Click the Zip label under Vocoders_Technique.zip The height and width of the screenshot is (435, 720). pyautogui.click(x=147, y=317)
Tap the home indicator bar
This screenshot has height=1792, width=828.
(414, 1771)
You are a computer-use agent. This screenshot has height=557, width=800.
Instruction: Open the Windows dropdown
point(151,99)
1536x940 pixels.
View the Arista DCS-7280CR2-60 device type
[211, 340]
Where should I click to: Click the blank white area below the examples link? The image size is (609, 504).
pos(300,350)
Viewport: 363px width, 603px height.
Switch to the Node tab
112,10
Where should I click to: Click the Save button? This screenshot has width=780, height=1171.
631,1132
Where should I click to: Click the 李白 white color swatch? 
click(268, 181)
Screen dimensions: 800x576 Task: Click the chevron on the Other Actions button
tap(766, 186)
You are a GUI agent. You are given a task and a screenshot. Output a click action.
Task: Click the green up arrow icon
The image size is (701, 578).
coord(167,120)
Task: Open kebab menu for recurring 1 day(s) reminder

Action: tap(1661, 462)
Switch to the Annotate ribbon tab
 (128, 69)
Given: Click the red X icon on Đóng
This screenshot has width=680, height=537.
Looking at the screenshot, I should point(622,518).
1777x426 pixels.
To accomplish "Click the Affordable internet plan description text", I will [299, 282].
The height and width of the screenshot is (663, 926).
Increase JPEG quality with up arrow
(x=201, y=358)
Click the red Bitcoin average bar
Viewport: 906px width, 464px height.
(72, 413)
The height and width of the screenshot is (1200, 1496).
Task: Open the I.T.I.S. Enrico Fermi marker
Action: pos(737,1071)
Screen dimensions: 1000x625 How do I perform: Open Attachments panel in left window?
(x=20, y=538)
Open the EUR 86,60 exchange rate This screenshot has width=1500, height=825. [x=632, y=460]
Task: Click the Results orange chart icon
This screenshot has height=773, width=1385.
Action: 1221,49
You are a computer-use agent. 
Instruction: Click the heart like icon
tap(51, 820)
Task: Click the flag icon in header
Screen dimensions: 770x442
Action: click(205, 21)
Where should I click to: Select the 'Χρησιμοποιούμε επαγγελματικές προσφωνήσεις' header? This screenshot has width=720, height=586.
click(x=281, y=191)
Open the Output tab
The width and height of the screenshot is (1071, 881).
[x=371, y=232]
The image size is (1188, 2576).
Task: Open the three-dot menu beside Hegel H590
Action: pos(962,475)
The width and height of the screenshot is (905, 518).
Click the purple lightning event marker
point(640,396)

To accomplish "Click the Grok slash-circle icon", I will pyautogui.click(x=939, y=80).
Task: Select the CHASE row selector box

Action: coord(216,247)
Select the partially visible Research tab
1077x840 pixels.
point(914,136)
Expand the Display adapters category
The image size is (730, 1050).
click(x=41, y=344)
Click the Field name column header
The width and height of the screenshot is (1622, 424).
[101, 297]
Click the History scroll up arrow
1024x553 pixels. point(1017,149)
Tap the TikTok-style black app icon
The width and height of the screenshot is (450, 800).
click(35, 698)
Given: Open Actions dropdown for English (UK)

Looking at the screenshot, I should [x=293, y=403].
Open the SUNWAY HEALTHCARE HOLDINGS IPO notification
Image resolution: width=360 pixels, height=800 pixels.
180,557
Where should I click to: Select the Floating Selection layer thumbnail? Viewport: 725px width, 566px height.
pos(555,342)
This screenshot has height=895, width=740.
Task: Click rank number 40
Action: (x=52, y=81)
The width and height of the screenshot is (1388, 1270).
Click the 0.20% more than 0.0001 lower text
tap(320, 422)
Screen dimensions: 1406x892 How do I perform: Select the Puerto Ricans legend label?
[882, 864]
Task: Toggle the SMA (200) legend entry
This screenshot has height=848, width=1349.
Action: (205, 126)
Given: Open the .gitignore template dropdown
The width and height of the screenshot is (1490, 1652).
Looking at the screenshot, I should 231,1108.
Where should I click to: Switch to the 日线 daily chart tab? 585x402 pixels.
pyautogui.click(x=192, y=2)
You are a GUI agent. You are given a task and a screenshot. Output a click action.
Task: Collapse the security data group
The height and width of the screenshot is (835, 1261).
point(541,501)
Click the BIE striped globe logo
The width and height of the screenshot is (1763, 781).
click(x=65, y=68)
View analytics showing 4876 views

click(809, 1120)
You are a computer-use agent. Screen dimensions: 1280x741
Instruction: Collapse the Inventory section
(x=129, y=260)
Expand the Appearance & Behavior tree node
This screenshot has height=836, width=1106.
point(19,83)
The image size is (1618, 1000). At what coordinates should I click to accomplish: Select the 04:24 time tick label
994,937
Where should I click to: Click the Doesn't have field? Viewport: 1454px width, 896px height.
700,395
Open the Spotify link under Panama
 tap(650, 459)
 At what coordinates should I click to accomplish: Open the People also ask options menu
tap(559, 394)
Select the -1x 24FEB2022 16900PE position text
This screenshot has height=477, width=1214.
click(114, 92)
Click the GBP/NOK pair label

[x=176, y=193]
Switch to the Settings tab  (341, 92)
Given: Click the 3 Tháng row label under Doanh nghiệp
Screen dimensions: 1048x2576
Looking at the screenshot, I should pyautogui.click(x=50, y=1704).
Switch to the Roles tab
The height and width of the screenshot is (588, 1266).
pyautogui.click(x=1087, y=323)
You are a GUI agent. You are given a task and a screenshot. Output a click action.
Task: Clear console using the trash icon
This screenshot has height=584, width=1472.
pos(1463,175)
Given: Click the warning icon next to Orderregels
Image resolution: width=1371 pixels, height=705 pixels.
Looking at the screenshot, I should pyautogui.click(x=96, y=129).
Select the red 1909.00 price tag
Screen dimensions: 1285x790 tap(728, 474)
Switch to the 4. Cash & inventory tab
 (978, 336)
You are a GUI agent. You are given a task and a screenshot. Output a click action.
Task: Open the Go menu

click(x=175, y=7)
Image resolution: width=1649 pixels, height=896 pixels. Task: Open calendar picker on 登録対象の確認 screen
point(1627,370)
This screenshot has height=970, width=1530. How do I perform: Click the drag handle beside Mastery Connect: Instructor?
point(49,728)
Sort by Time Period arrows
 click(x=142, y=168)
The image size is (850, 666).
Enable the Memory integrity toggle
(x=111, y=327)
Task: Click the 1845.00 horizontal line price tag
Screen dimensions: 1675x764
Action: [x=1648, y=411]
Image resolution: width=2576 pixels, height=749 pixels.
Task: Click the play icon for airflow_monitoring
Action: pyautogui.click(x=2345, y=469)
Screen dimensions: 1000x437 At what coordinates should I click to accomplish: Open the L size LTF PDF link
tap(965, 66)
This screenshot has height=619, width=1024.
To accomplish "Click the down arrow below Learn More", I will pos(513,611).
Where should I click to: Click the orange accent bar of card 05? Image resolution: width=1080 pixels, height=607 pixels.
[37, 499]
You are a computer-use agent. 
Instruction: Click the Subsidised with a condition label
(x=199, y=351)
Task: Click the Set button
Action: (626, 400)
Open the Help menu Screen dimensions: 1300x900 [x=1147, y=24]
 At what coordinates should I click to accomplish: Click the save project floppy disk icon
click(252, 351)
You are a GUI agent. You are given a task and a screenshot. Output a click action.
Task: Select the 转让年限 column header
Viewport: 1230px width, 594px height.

Task to complete → Every record in the listing above is to be copied exactly.

Written reply →
Click the Zip label under Vocoders_Technique.zip The height and width of the screenshot is (435, 720). pyautogui.click(x=147, y=317)
Tap the home indicator bar
This screenshot has height=1792, width=828.
(414, 1771)
You are a computer-use agent. This screenshot has height=557, width=800.
Instruction: Open the Windows dropdown
point(151,99)
1536x940 pixels.
View the Arista DCS-7280CR2-60 device type
[211, 340]
Where should I click to: Click the blank white area below the examples link? The image size is (609, 504).
pos(300,350)
Viewport: 363px width, 603px height.
Switch to the Node tab
112,10
Where should I click to: Click the Save button? This screenshot has width=780, height=1171.
631,1132
Where should I click to: Click the 李白 white color swatch? 
click(268, 181)
Screen dimensions: 800x576 Task: Click the chevron on the Other Actions button
tap(766, 186)
You are a GUI agent. You are given a task and a screenshot. Output a click action.
Task: Click the green up arrow icon
The image size is (701, 578).
coord(167,120)
Task: Open kebab menu for recurring 1 day(s) reminder

Action: tap(1661, 462)
Switch to the Annotate ribbon tab
 (128, 69)
Given: Click the red X icon on Đóng
This screenshot has width=680, height=537.
Looking at the screenshot, I should point(622,518).
1777x426 pixels.
To accomplish "Click the Affordable internet plan description text", I will [299, 282].
The height and width of the screenshot is (663, 926).
Increase JPEG quality with up arrow
(x=201, y=358)
Click the red Bitcoin average bar
Viewport: 906px width, 464px height.
(72, 413)
The height and width of the screenshot is (1200, 1496).
Task: Open the I.T.I.S. Enrico Fermi marker
Action: pos(737,1071)
Screen dimensions: 1000x625 How do I perform: Open Attachments panel in left window?
(x=20, y=538)
Open the EUR 86,60 exchange rate This screenshot has width=1500, height=825. [x=632, y=460]
Task: Click the Results orange chart icon
This screenshot has height=773, width=1385.
Action: 1221,49
You are a computer-use agent. 
Instruction: Click the heart like icon
tap(51, 820)
Task: Click the flag icon in header
Screen dimensions: 770x442
Action: click(205, 21)
Where should I click to: Select the 'Χρησιμοποιούμε επαγγελματικές προσφωνήσεις' header? This screenshot has width=720, height=586.
click(x=281, y=191)
Open the Output tab
The width and height of the screenshot is (1071, 881).
[x=371, y=232]
The image size is (1188, 2576).
Task: Open the three-dot menu beside Hegel H590
Action: pos(962,475)
The width and height of the screenshot is (905, 518).
Click the purple lightning event marker
point(640,396)

To accomplish "Click the Grok slash-circle icon", I will pyautogui.click(x=939, y=80).
Task: Select the CHASE row selector box

Action: coord(216,247)
Select the partially visible Research tab
1077x840 pixels.
point(914,136)
Expand the Display adapters category
The image size is (730, 1050).
click(x=41, y=344)
Click the Field name column header
The width and height of the screenshot is (1622, 424).
[101, 297]
Click the History scroll up arrow
1024x553 pixels. point(1017,149)
Tap the TikTok-style black app icon
The width and height of the screenshot is (450, 800).
click(35, 698)
Given: Open Actions dropdown for English (UK)

Looking at the screenshot, I should [x=293, y=403].
Open the SUNWAY HEALTHCARE HOLDINGS IPO notification
Image resolution: width=360 pixels, height=800 pixels.
180,557
Where should I click to: Select the Floating Selection layer thumbnail? Viewport: 725px width, 566px height.
pos(555,342)
This screenshot has height=895, width=740.
Task: Click rank number 40
Action: (x=52, y=81)
The width and height of the screenshot is (1388, 1270).
Click the 0.20% more than 0.0001 lower text
tap(320, 422)
Screen dimensions: 1406x892 How do I perform: Select the Puerto Ricans legend label?
[882, 864]
Task: Toggle the SMA (200) legend entry
This screenshot has height=848, width=1349.
Action: (205, 126)
Given: Open the .gitignore template dropdown
The width and height of the screenshot is (1490, 1652).
Looking at the screenshot, I should 231,1108.
Where should I click to: Switch to the 日线 daily chart tab? 585x402 pixels.
pyautogui.click(x=192, y=2)
You are a GUI agent. You are given a task and a screenshot. Output a click action.
Task: Collapse the security data group
The height and width of the screenshot is (835, 1261).
point(541,501)
Click the BIE striped globe logo
The width and height of the screenshot is (1763, 781).
click(x=65, y=68)
View analytics showing 4876 views

click(809, 1120)
You are a computer-use agent. Screen dimensions: 1280x741
Instruction: Collapse the Inventory section
(x=129, y=260)
Expand the Appearance & Behavior tree node
This screenshot has height=836, width=1106.
point(19,83)
The image size is (1618, 1000). At what coordinates should I click to accomplish: Select the 04:24 time tick label
994,937
Where should I click to: Click the Doesn't have field? Viewport: 1454px width, 896px height.
700,395
Open the Spotify link under Panama
 tap(650, 459)
 At what coordinates should I click to accomplish: Open the People also ask options menu
tap(559, 394)
Select the -1x 24FEB2022 16900PE position text
This screenshot has height=477, width=1214.
click(114, 92)
Click the GBP/NOK pair label

[x=176, y=193]
Switch to the Settings tab  (341, 92)
Given: Click the 3 Tháng row label under Doanh nghiệp
Screen dimensions: 1048x2576
Looking at the screenshot, I should pyautogui.click(x=50, y=1704).
Switch to the Roles tab
The height and width of the screenshot is (588, 1266).
pyautogui.click(x=1087, y=323)
You are a GUI agent. You are given a task and a screenshot. Output a click action.
Task: Clear console using the trash icon
This screenshot has height=584, width=1472.
pos(1463,175)
Given: Click the warning icon next to Orderregels
Image resolution: width=1371 pixels, height=705 pixels.
Looking at the screenshot, I should pyautogui.click(x=96, y=129).
Select the red 1909.00 price tag
Screen dimensions: 1285x790 tap(728, 474)
Switch to the 4. Cash & inventory tab
 (978, 336)
You are a GUI agent. You are given a task and a screenshot. Output a click action.
Task: Open the Go menu

click(x=175, y=7)
Image resolution: width=1649 pixels, height=896 pixels. Task: Open calendar picker on 登録対象の確認 screen
point(1627,370)
This screenshot has height=970, width=1530. How do I perform: Click the drag handle beside Mastery Connect: Instructor?
point(49,728)
Sort by Time Period arrows
 click(x=142, y=168)
The image size is (850, 666).
Enable the Memory integrity toggle
(x=111, y=327)
Task: Click the 1845.00 horizontal line price tag
Screen dimensions: 1675x764
Action: [x=1648, y=411]
Image resolution: width=2576 pixels, height=749 pixels.
Task: Click the play icon for airflow_monitoring
Action: pyautogui.click(x=2345, y=469)
Screen dimensions: 1000x437 At what coordinates should I click to accomplish: Open the L size LTF PDF link
tap(965, 66)
This screenshot has height=619, width=1024.
To accomplish "Click the down arrow below Learn More", I will pos(513,611).
Where should I click to: Click the orange accent bar of card 05? Image resolution: width=1080 pixels, height=607 pixels.
[37, 499]
You are a computer-use agent. 
Instruction: Click the Subsidised with a condition label
(x=199, y=351)
Task: Click the Set button
Action: (626, 400)
Open the Help menu Screen dimensions: 1300x900 [x=1147, y=24]
 At what coordinates should I click to accomplish: Click the save project floppy disk icon
click(252, 351)
You are a GUI agent. You are given a task and a screenshot. Output a click action.
Task: Select the 转让年限 column header
Viewport: 1230px width, 594px height.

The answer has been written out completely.